If you recently purchased a rental property, you may be wondering what closing costs you can deduct. After all, even though the Internal Revenue Code is extremely friendly to real estate investors, there’s no reason to pay more in tax than you should.

In one way or another, all closing costs on a rental property are deductible, but they are expensed in different ways. Some costs you can write off right away, while other expenses you have to deduct over time.

Here’s a look at how closing costs on rental property work, along with some tips that can reduce or even eliminate the tax you pay on rental property income.


What Are Closing Costs?

Closing costs on a rental property are the fees and expenses paid to close escrow, above and beyond the down payment you make for the home. 

These costs generally run between 2% – 5% of the loan amount and are similar to the fees you would pay for an owner-occupied home.
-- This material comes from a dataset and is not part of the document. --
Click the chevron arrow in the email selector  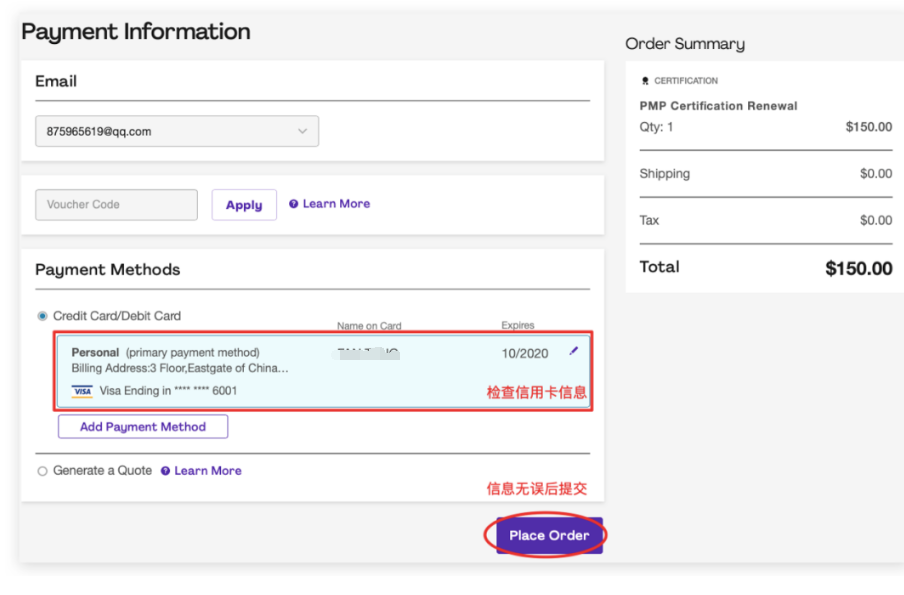point(302,131)
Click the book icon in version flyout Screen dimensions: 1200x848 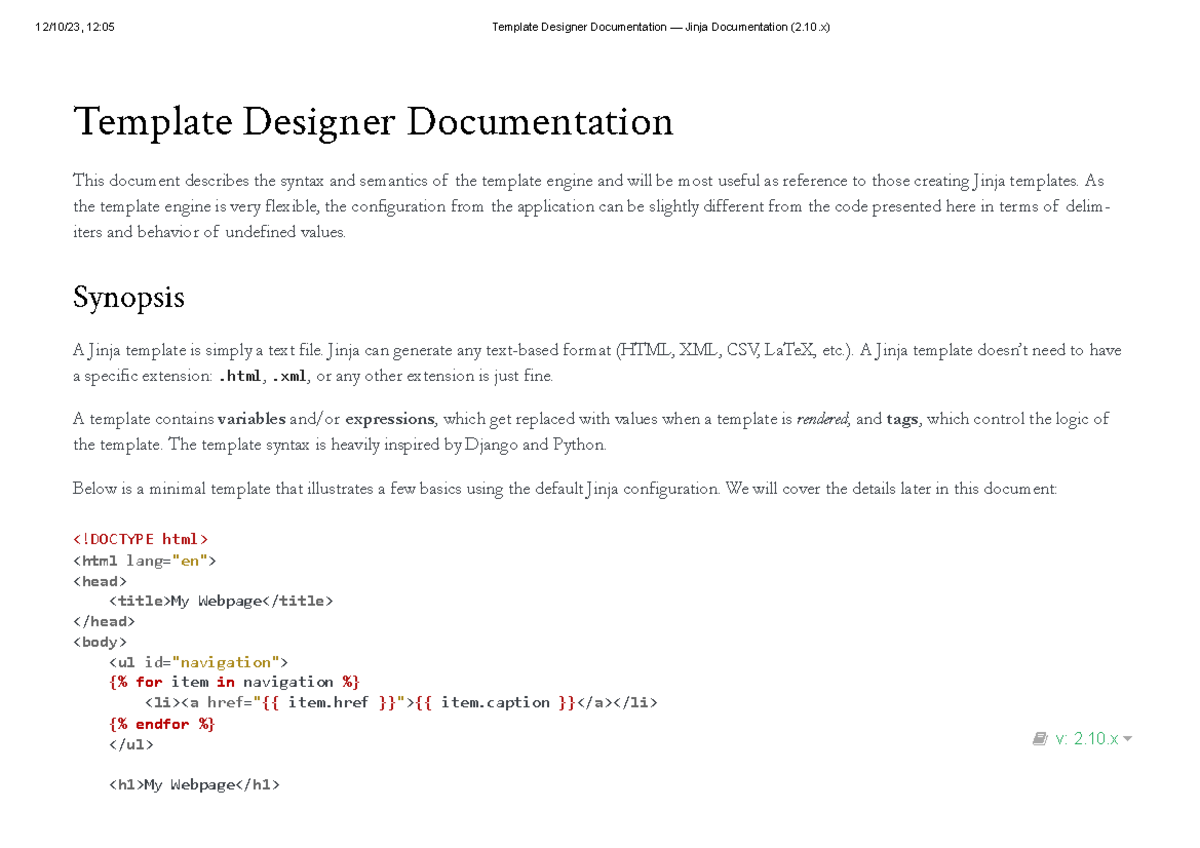click(1040, 738)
However, most title companies offer a discount for real estate investors, so the actual closing fees you pay as a rental property buyer may be a little lower than what the average homeowner would pay. 

The financial technology company SmartAsset has put together a Closing Costs Calculator to help understand the total closing costs and the amount needed at settlement based on the property location, home price, and down payment.

The types of closing costs to expect when you buy a rental property include:

  • Inspection fees for a property appraisal, home inspection, termite and pest inspection, and in some areas a survey and septic inspection, if the property is located in a rural area.
  • Professional fees paid to an attorney or financial advisor to assist you with drawing up and reviewing the closing documents.
  • Mortgage fees such as loan application, credit report, origination, and underwriting fees.
  • Prepaid and impound amounts for property taxes, mortgage interest, homeowners insurance, and HOA fees.
  • Title company fees include escrow fees, recording fees, transfer taxes, and title search.
  • Real estate investors who make a down payment of less than 20% will also be charged a mortgage insurance premium (MIP) with some FHA or VA home loans.


Deductible Closing Costs on Rental Property

Closing costs on a rental property are often accounted for in two different ways. Some costs to buy a home can be completely expensed right away, while others have to be added to the property basis and depreciated over time. 

Let’s begin by discussing the deductible closing costs on a rental property that can be deducted right away. According to the IRS, there are only three closing costs that can be deducted in the same year the property is purchased:

Mortgage Interest

As a rental property investor, you can deduct the interest part of your mortgage payment but not the principal payments, because those are used to reduce the mortgage loan liability on the property balance sheet. 

Each year your lender will issue a Form 1098 to report the interest paid on the loan throughout the year.

Mortgage Points

A mortgage point, also known as a discount point, is paid directly to the lender in exchange for a lower interest rate. Each mortgage point equals about 1% of the loan value and covers expenses such as borrower verification services, document preparation and review, and credit check and related fees. 

Not all of the mortgage point expenses are deductible right away. Instead, some portion of the total mortgage point cost will need to be added to your property basis and deducted over the term of the loan. Form 1098 that you receive from your lender will break down the amount that can be expensed right away and those that must be deducted over time.

Deductible Real Estate Taxes

Real estate property taxes are the third deductible closing cost on a rental property. 

Real estate taxes are prorated from the day you purchase the property through the end of the year and are deducted in full for each year that you own the property. For example, if property taxes are $2,700 for the year and you close escrow on June 1st, you would be entitled to deduct the remaining seven months of property taxes.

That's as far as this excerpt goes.